§ Passage:

--- --- ---

In addition to achieving full densification at low pressures, the tungsten-tin composite material of this invention deforms uniformly and has a low compressive strength, preferably less than 50 MPa. This is important when pressing parts to near net shape and is especially desirable for making jacketed munitions where the W—Sn composite must flow to fill the voids in the core of the projectile. FIG. 3 demonstrates the substantially uniform deformation of a right circular cylinder formed from a 57/43 tungsten-tin composite of this invention. The cylinder is shown before and after the application of a compressive force. As compressive force was applied, the cylinder bulged radially outward near its midpoint in a substantially uniform manner. Unlike the present invention, uniform deformation is not typical for W—Sn composites made with prior art as-reduced tungsten powders. For example, when a similar test was conducted on a 57/43 W—Sn composite containing an as-reduced W powder, the cylinder because of its lower ductility began to fracture and slip to one side as the compressive force was applied.

FIGS. 4A–B and 5A–B are scanning electron photomicrographs of the microstructure of two fractured tungsten-tin composites. In FIGS. 4A and 4B, the microstructure of a 57/43 tungsten-tin composite of this invention is shown. The spheroidized tungsten particles are clearly evident in the tin matrix. More importantly, the photomicrographs show that the spheroidized tungsten particles have retained their shape even after pressing. It is believed that this is a major reason why the W—Sn composite of this invention possesses mechanical properties closer to those of lead. This is to be contrasted with FIGS. 5A and 5B which show the microstructure of a 57/43 tungsten-tin composite made with an irregular as-reduced tungsten powder. The irregular tungsten particles in the composite result in significant particle-to-particle interactions when the composite is compressed. This is believed to cause a non-uniform distribution of stress within the composite which is likely the reason why the composite fractures rather than deforming uniformly.

Another important advantage of the W—Sn composite of this invention are the significantly lower pressures needed for upsetting parts. In particular, parts having complex shapes need to be manufactured without the parting lines that are typically present with conventional PM powder consolidation. This requires upsetting the part from a preformed pill or a powder blend. When an as-reduced W powder is used, a pressure in excess of 675 MPa is required for upsetting a part with a preformed pill. This pressure drops to 550 MPa when using a preformed pill made from the W—Sn composite of this invention. Similarly, upsetting parts with powder blends made from as-reduced W powders require pressures on the order of 900 MPa. The necessary pressures are reduced to around 650 MPa for powder blends made with spheroidized tungsten powders. Because of the lower forming pressures, less tool wear is expected.

FIGS. 6A–C demonstrate the lower upsetting pressure for the W—Sn composite of this invention. Two 7.62 mm rounds were made by pressing preformed pills of a 57/43 W—Sn composite at 670 MPa. An example of a 7.62 mm round is shown in FIG. 6A. One round was made from a W—Sn composite containing a spheroidized W powder according to this invention. The other round was made from a composite containing an as-reduced W powder. Both rounds were subjected to a crush test in which the rounds were compressed to the same height by applying a compressive force to the tips.

--- --- ---

[Element and text position data]
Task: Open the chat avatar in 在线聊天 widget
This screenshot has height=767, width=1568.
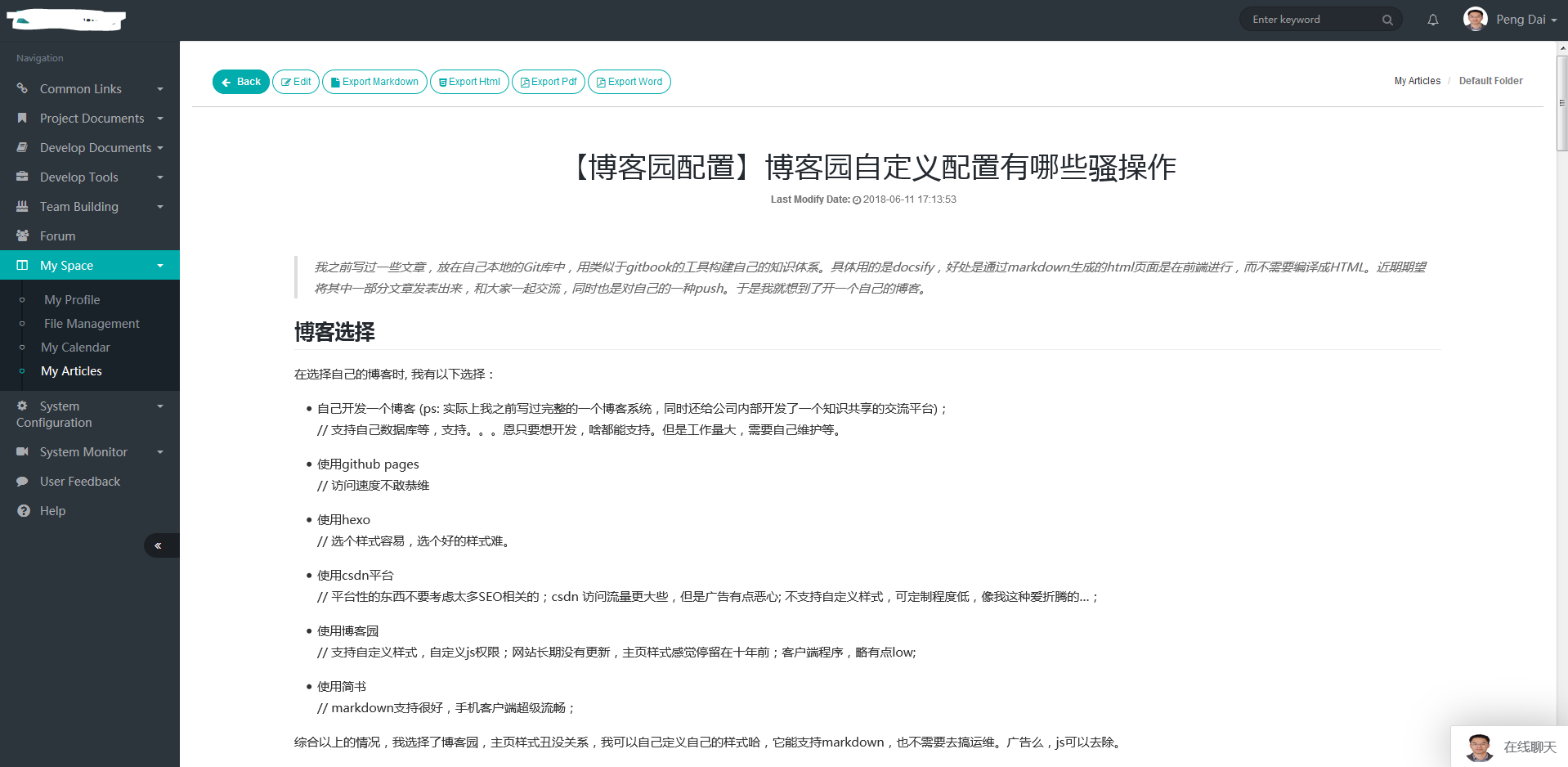Action: coord(1480,746)
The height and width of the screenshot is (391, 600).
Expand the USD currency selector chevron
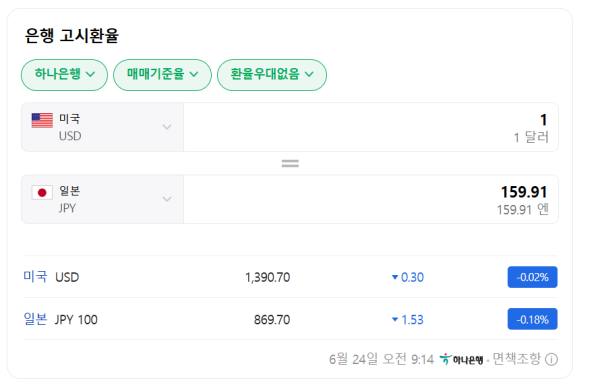(167, 127)
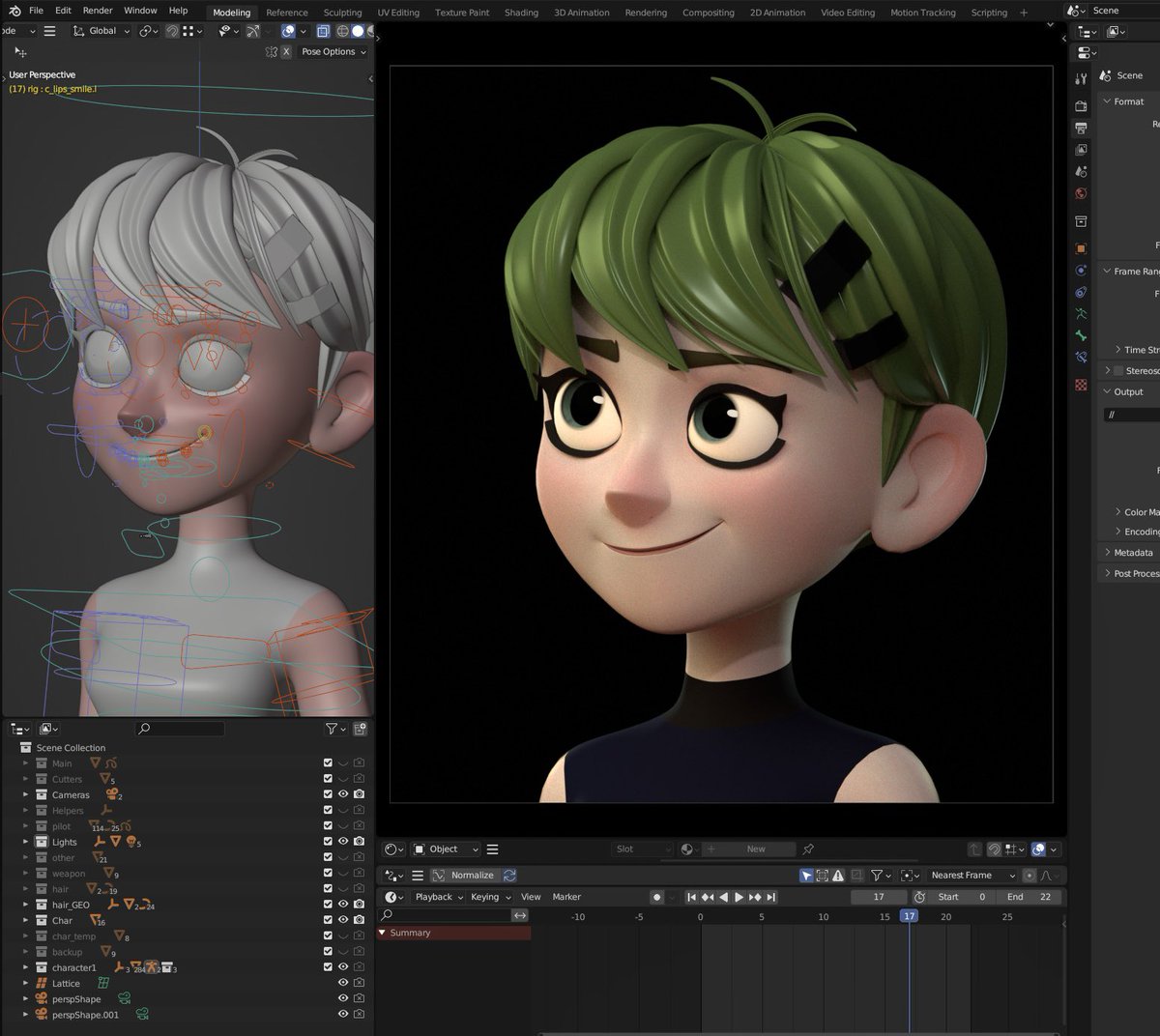This screenshot has height=1036, width=1160.
Task: Click the pin icon next to the material slot
Action: point(808,849)
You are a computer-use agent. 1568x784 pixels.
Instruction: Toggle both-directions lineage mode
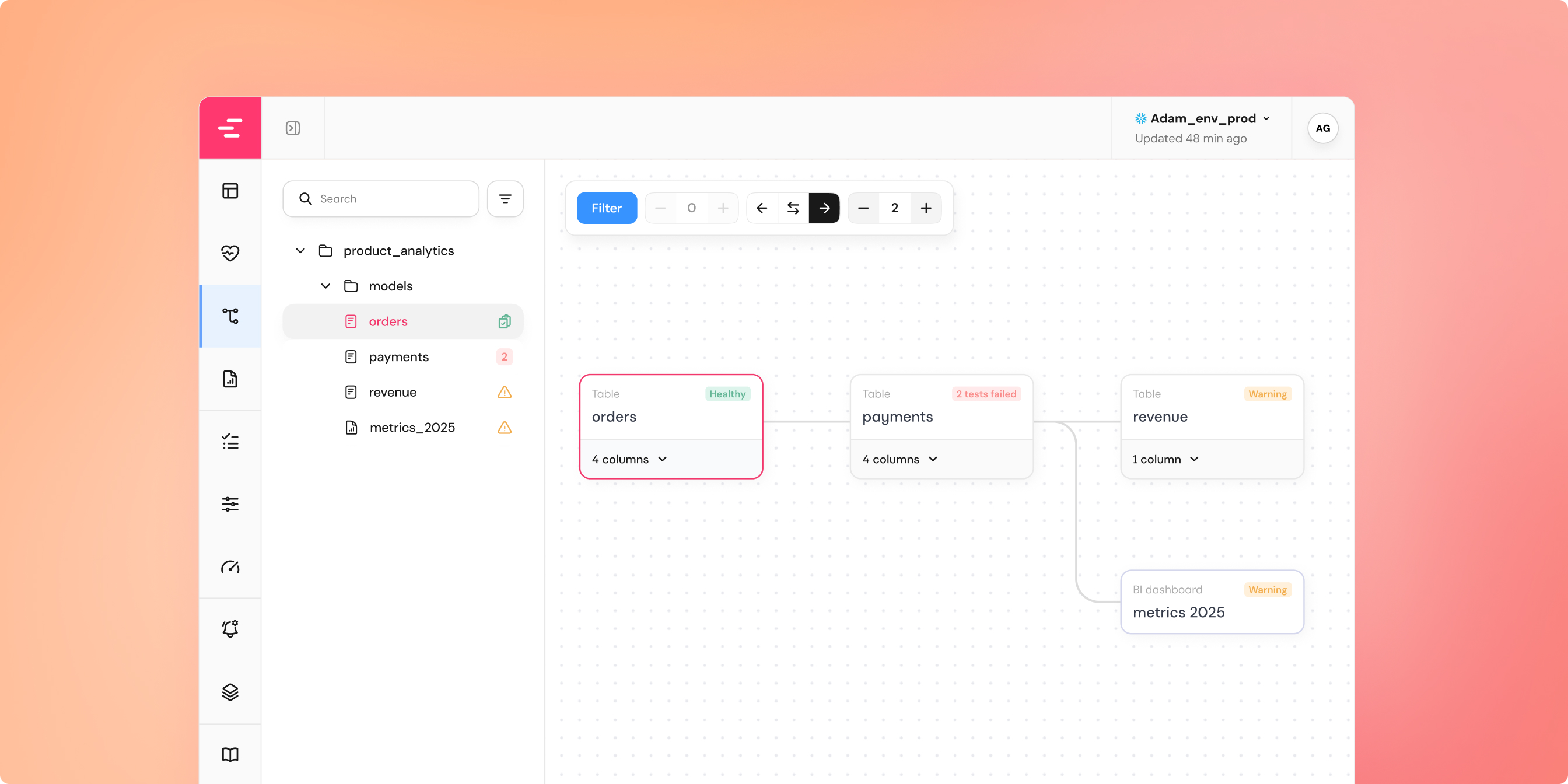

--- --- ---

Summarize the passage on tungsten-tin composites in three sentences.

The W—Sn composite of this invention reaches full density at low pressures, deforms uniformly, and has a low compressive strength, while composites made with as-reduced tungsten powders tend to fracture under compression. Photomicrographs show that its spheroidized tungsten particles keep their shape after pressing, whereas irregular as-reduced particles interact when compressed and are believed to cause a non-uniform distribution of stress. It also needs lower pressures for upsetting parts: 550 MPa instead of more than 675 MPa for preformed pills, and around 650 MPa instead of about 900 MPa for powder blends, so less tool wear is expected.